2- İmamoğlu önleyici hücumla makamını ve gücünü korumaya devam edecek. Dünkü basın toplantısına 6’lı masanın temsilcilerinin de katılması birinci şıkkın tarifiydi.

Kılıçdaroğlu ve Akşener’in önceki akşam Ahlatlıbel’deki buluşması iki lider arasındaki görüşmelerin kamuoyuna açıklananı. Daha net ifadeyle vurgulamak gerekirse iki lider çok sık görüşüyor. Yol ayrımı olabilecek konularda önceden fikir alışverişinde bulunuyorlar. 

İmamoğlu ile ilgili süreçte yaşanan iletişim kazasının iki lider arasında “gerilim yaratmaktan” çok böylesi sorunların aşılmasına “deneyim yaratma” işine yaradığı söylenebilir.
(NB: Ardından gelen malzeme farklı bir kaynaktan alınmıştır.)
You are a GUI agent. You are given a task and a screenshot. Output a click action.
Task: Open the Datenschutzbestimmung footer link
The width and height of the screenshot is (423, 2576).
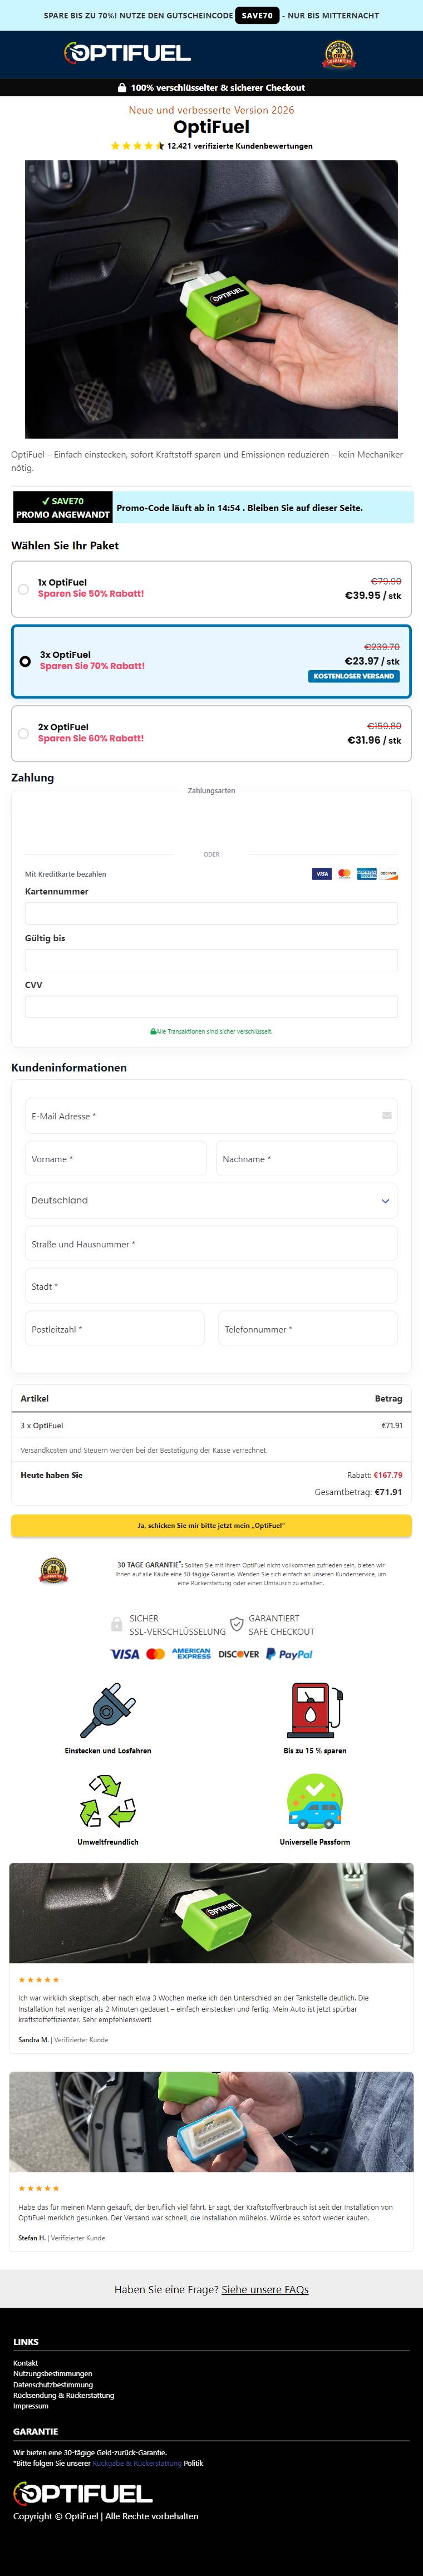pos(53,2385)
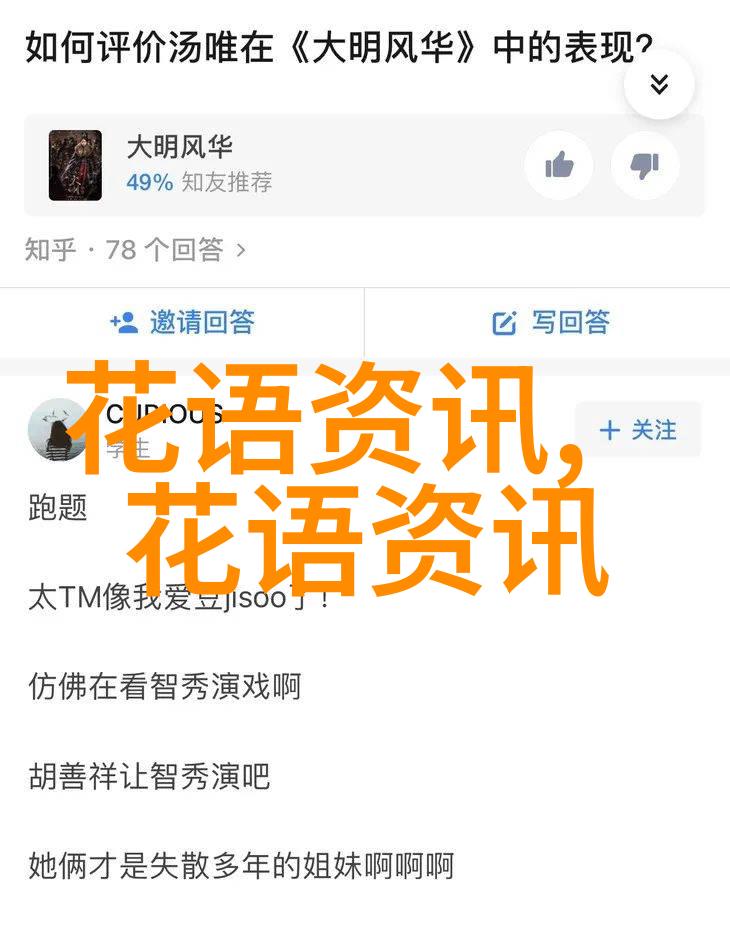Click 邀请回答 button
This screenshot has height=928, width=730.
182,323
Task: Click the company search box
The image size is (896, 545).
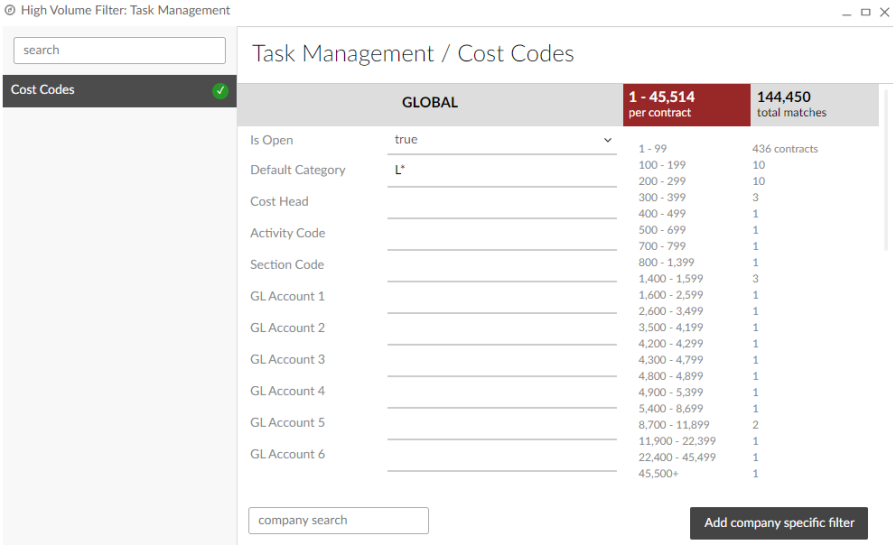Action: 338,521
Benzer kazalar önümüzdeki dönemde de yaşanabilir mi? Mümkün... Ancak olağanüstü bir durum olmadığı sürece gerilimler ya da fikir ayrılıkları beraberinde masa ayrılığı getirmeyecek. 

***

İmamoğlu’nu görevden almak için zemin hazırlama girişimleri devam ediyor. 

Bir içişleri bakanı düşünün ki ülkenin iç güvenliğinden sorumlu ama neredeyse iç güvenlik sorunu haline geliyor. İstanbul Belediyesi’nde çalışmakta olan “terörle bağlantılı” kişileri eliyle koymuş gibi tek tek biliyor. Daha önce sayıyı 557 olarak açıklamıştı, zamanla artırdı 1668’e çıkardı. 

Eğer bu kişiler terörle bağlantılı olduğu halde savcılar harekete geçmediyse, suç... Böyle bir durum olmadığı halde, bakanın iddiası ise bu da suç... 

Bakan, ailesinde terörle bağlantılı kişi olanları da listeye dahil ettiğini açıklıyor. 

Hukuk biliminin gelişiminde en önemli aşamalardan biri, iki bin yıl önce “suçun kişiselliği” kavramının evrensel bir ilke olarak yerleşmeye başlamasıdır. Elbette bir günde bu aşamaya gelinmedi, bir günde yaygınlaşma başlamadı ama on yıllar boyunca adım adım benimsendi. Özellikle otoriter rejimler işi “suçun sülaleselliği”ne çevirdiler, önünde sonunda kazanan hukuk oldu.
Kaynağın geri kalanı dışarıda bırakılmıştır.